OC-0091 An immune gene expression risk score for distant metastases after radiotherapy for cervical cancer

PURPOSE:To develop an immune-based gene expression risk score identifying cervical cancer patients at increased risk of distant metastases (DM). EXPERIMENTAL DESIGN:Tumor biopsies were obtained from 81 patients prior to chemoradiotherapy. Whole transcriptome RNA sequencing was performed (Illumina NextSeq500). Beginning with 4,723 immune-related genes, a 55 gene risk score for DM was derived using Cox modelling and principal component analysis. It was validated in independent cohorts of 274 patients treated at the Norwegian Radium Hospital (NRH) and 206 patients from TCGA. RESULTS:The risk score was predictive of DM (HR 2.7, p<0.0001) and lower cause specific survival (CSS) by univariate analysis (HR 2.0, p=0.0003) and multivariate analysis adjusted for clinical factors (DM HR 3.0, p<0.0001; CSS HR 2.2, p=0.0004). The risk score predicted DM (HR 1.4, p=0.05) and CSS (HR 1.48, p=0.013) in the NRH cohort and CSS (HR 1.4, p=0.03) in the TCGA cohort.

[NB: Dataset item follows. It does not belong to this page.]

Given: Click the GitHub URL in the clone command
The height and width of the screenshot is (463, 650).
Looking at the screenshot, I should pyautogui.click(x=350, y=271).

Higher risk scores were associated with lower CIBERSORT estimates of tumor infiltrating immune cells, including CD8 T-cells and M1 and M2 macrophages (p<0.001). Higher risk scores were associated with lower expression (all p<0.001) of important chemokines (CXCL12, CXCR4), interferon regulated genes (IRF1, STAT1, IDO1) and immune checkpoint regulators (PD-1, PD-L1, CTLA-4). CONCLUSION:The immune metastatic risk score addresses important challenges in the treatment of cervical cancer - identifying patients at high risk of DM after radiotherapy. The findings of this study indicate that high tumor mutational burden and a 'cold', immune-excluded tumor microenvironment influence distant metastatic recurrence. Further validation of the risk score is needed.